Peut-on parler de la Palestine aux Nations Unies sans aborder la question des coloniesTout porte à croire que la création de l'Etat palestinien devra attendre encore et que la question des colonies israéliennes, qui commande la réalisation de ce projet, est aujourd'hui prioritaire.

 

Par Michel Roche*

 Dans le courant du mois, le président de l'Autorité palestinienne, Mahmoud Abbas, présentera à l'Assemblée générale des Nations Unies une demande de reconnaissance de l'Etat Palestinien. Cette demande a de fortes chances d'être acceptée et la question serait simplement de savoir quels sont les pays qui voteront en faveur de la résolution et quelle sera la majorité avec laquelle cette résolution pourra être adoptée. Cette décision ne signifierait pas l'admission de la Palestine à l'Onu, mais il s'agirait d'une décision importante car elle contribuera à souligner les contradictions de la situation actuelle.

Le langage officiel utilisé tant par Israël, que par les pays occidentaux mais aussi par les pays arabes avec le Plan arabe de paix d'origine saoudienne, a pour objectif principal la création d'un Etat palestinien aux côtés d'Israël.

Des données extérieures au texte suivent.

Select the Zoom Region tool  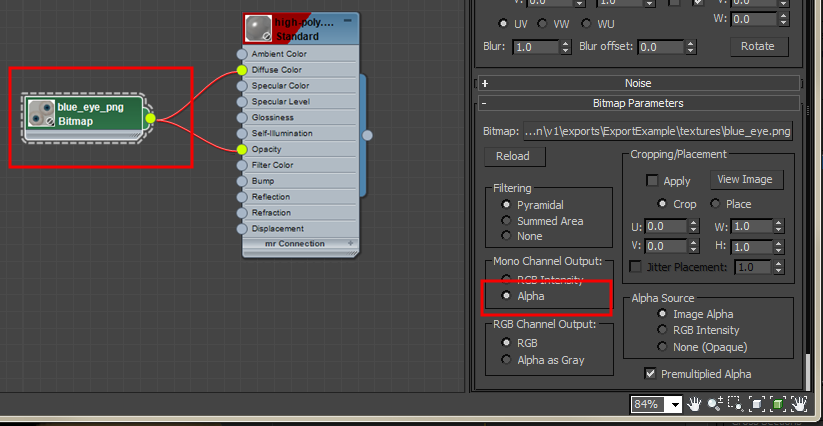735,404
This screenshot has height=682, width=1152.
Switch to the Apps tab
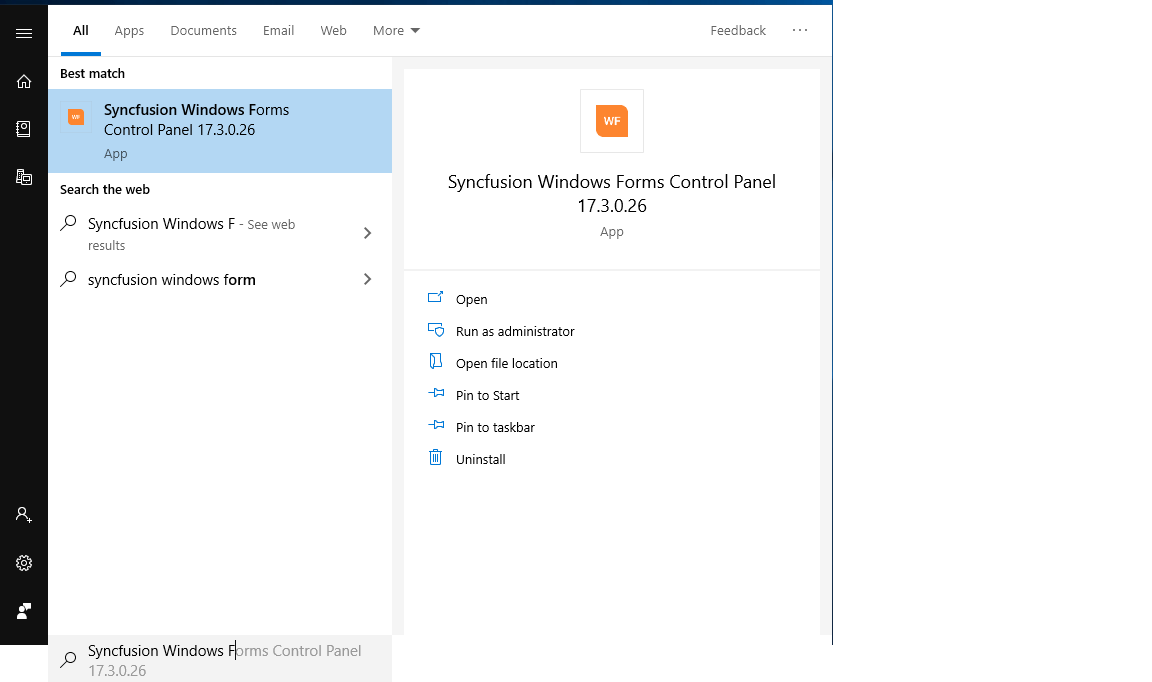click(x=129, y=30)
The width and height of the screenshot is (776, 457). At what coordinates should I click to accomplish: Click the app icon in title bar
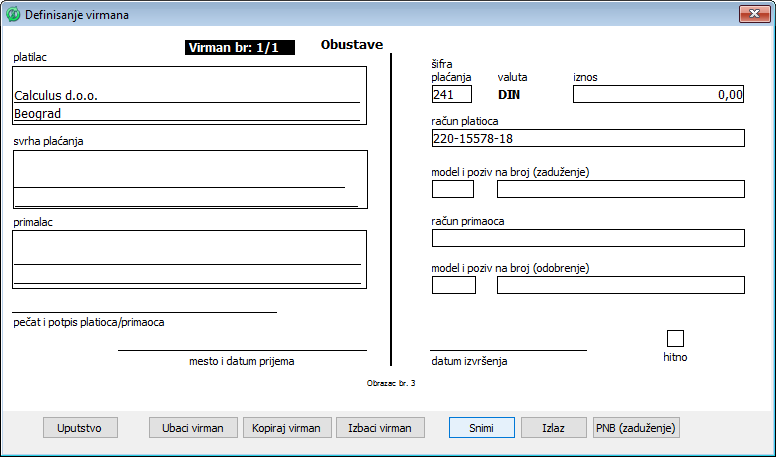pos(13,15)
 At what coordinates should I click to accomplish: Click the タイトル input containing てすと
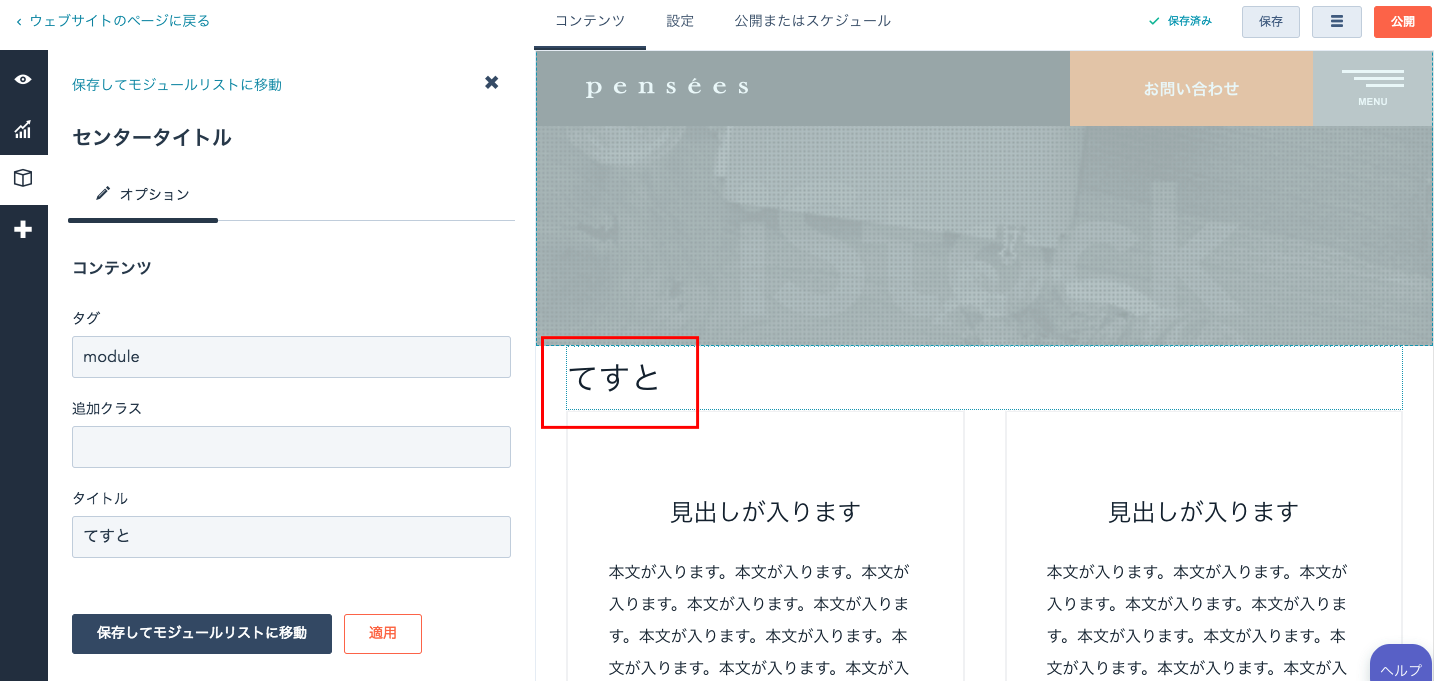[291, 537]
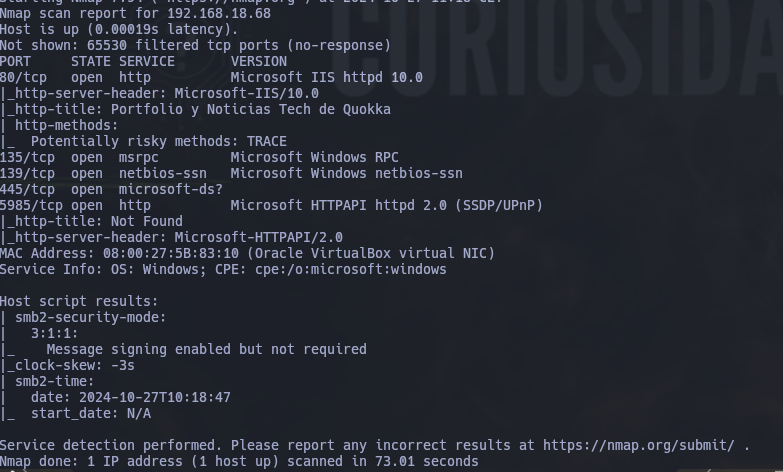Image resolution: width=783 pixels, height=472 pixels.
Task: Click the Microsoft-HTTPAPI/2.0 server header text
Action: click(259, 237)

Un très hypothétique Etat palestinien

Pourtant, les prises de position se multiplient pour estimer que cet objectif pourrait bientôt être pratiquement impossible à atteindre, soit que l'évolution sur le terrain risque rapidement de le condamner, c'est ce qu'a dit récemment Mme Ashton, soit que cet objectif soit déjà devenu hors d'atteinte, et c'est la position exprimée récemment par le président de la Knesset, M. Rivlin, pour lequel «entre le Jourdain et la mer il ne peut y avoir qu'un seul Etat, juif et démocratique, avec une forte majorité juive» (11 octobre 2012).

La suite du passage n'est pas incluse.